October 15, 1997

Defense Department Audit Agency's ESOP Position Challenged

NCEO founder and senior staff member

In recent years, the Department of Defense Contract Audit Agency (DCAA) has taken the position that interest paid on ESOP loans is not a compensation cost reimbursable by the government in defense contracts. The DCAA argument is that the interest payment does not result in employees receiving any added value to their ESOP accounts. ESOP advocates have contended this is a too narrow view. First, some leveraged ESOPs release shares based on the principal and interest paid, so interest payments are related to compensation. Moreover, accounting guidelines now require compensation cost to be the value of shares released, not the principal paid on a loan. The DCAA further argues that the interest payments are really the company's debt, used to reacquire shares from sellers, something the government should not be financing. This issue has been going back and forth for several years, with periodic easings and tightenings.

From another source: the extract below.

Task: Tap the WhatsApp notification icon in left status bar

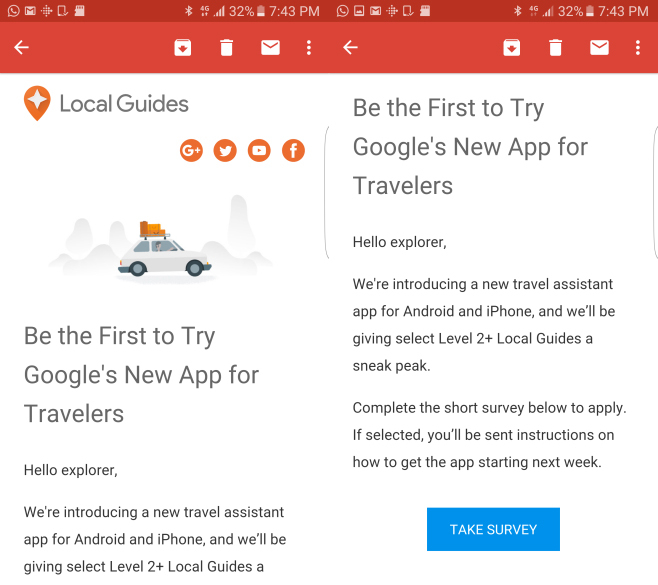Action: point(12,11)
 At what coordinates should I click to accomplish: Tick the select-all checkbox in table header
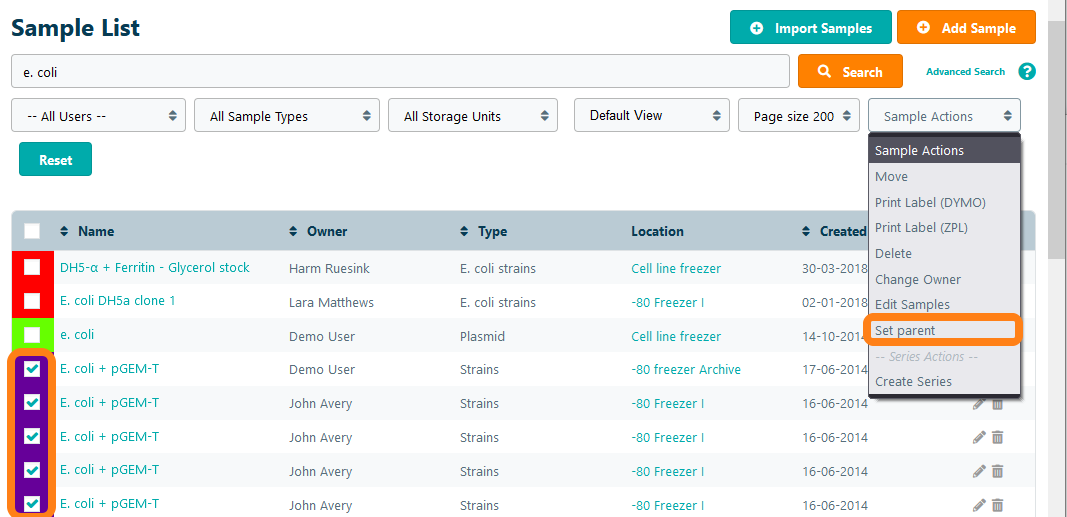[32, 231]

The DCAA has recently gone further on this issue, arguing that the repurchase obligation in an ESOP should not reduce the lack of marketability discount that usually applies to shares in closely held companies. The impact the legal requirement that ESOP participants must be able to sell their shares back to the company or the ESOP has on valuation is a controversial and complex issue; most valuation advisors would say that it can have some impact, but usually should not reduce the discount to zero. The DCAA position is that the discount should never be affected and that ESOP shares would normally be overpriced by 20%. Moreover, the DCAA now takes the position first developed, then dropped, by the Department of Labor in the "Farnum" case that in a leveraged ESOP, the debt the company takes on to fund the plan should reduce the price the ESOP pays initially for the stock. ESOP advocates say that this would be like paying $20,000 for a $100,000 house because $80,000 is borrowed. The DCAA says it is not concerned with the practicality of ESOPs, but what value is actually being released to employees. If the shares are priced at $100 at the transaction but drop to $40 after it because of the debt, the DCAA argues, the government should only reimburse based on the $40 value. Similarly, if the shares are overpriced because of the marketability discount issue, the government should reduce what it pays.

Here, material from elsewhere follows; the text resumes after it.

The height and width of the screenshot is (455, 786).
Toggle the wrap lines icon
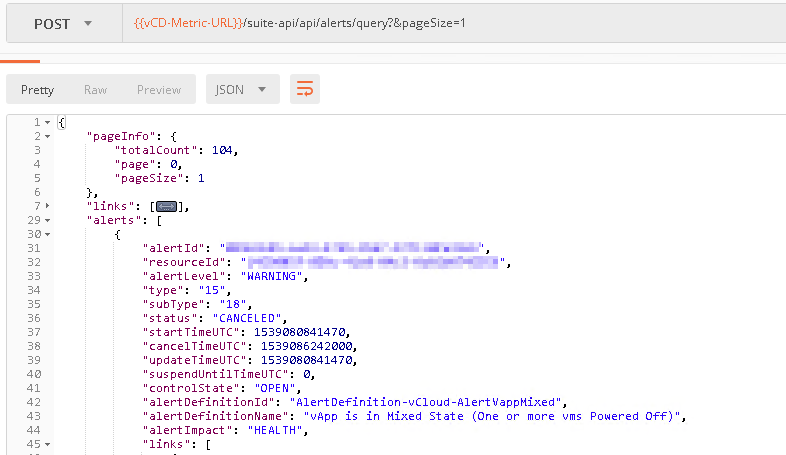pyautogui.click(x=304, y=89)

ESOP advocates in Congress introduced an amendment to the Defense Reauthorization Bill to delay these positions until Congress could review them. The bill was dropped in the Senate, but included in the House version. Conferees are now discussing the issue; Michael Keeling of the ESOP Association says that there are unconfirmed reports that the conferees are taking a pro-ESOP position that would prevent the DCAA from imposing the guidelines on pre-1996 ESOPs and require further audits to wait until a Congressional review is completed. The conference outcome on the entire bill is still uncertain, however (it may not pass in any form), nor are the ESOP provisions definite.